MN-166の新たな適応症
昨年末、正式にアヴィジェン社との合併が行われた事で、MN-166には新しい適応症での治験が加わりました。旧アヴィジェン社のホームページには英語で説明されていたので(現在もまだアクセス出来ます)すでにご存知の方も多いかも知れません。現在、我が社の英語版のホームページもアップデート準備中ですが、この新たな適応症・治験についてこの場を借りて簡単に説明したいと思います。
新たな治験として加わったのは、“Opioid withdraw” 麻薬鎮痛剤等の禁断症状(薬物依存症)の治療です。
現在この治験はNIH(米国衛生研究所)からの研究費助成を得て、米国ニューヨーク コロンビア大学で行われています。製薬企業の行う治験に公的機関の研究費が助成される事は珍しいことです。このような公的機関からの助成は、“社会的に非常に意義のある薬”や“開発を強く望まれる薬”の治験をスムーズに行う事をサポートする目的で与えられます。特にNIHのような非常に権威のある研究機関からの助成は、米国政府のこの治療薬に対する大きな期待が伺えます。
薬物に対する依存性がどういったメカニズムで起きるのか?という事は日本でも研究が進んでいます。中枢神経系のグリア細胞の重要な役割を果たす事がわかっています。(*参照 成田 年:「薬物依存時におけるシナプス可塑性とグリア細胞」日本薬理学雑誌、126(1)p43-p48 2005 中川貴之:「グリア細胞と薬物依存」『グリア細胞-その新しい展開』Clinical Neuroscience,
23, p165-p168 2005)
MN-166はグリア細胞の調節因子として、MIF(マクロファージ遊走因子)やTLR-4の活性を抑え、グリア細胞の前炎症ファクター活性を抑制すると考えられています。グリア細胞活性化の抑制を介して中枢神経系において神経保護の役割を果たすと考えられ、このメカニズムに基づき、アヴィジェン社はイブジラスト(旧AV411=MN-166) での薬物依存症の治療における特許を申請し、治験を始めていました。今回の両社の合併により、MN-166は多発性硬化症の治療薬としての開発のほか新たに、薬物依存治療薬としての開発という新たな一面が加わったのです。

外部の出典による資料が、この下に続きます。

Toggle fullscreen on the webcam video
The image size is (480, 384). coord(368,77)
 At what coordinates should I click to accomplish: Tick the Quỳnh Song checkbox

昨年、日本で有名芸能人の違法薬物の使用・依存が明るみになり“薬物依存症”という病気に大きく関心を持たれるようになりました。違法薬物依存の場合は犯罪とも絡み、患者本人だけでなく、家族など周りの人々にも苦難な思いを強いる辛い病気です。依存性が強く形成されてしまった場合は周囲の方々の援助や本人の精神力だけでは立ち直ることの非常に困難な病気です。MN-166 の新たな開発プログラムが、この病気に苦しむ患者さんや、家族の方への大きな手助けになることを期待しています。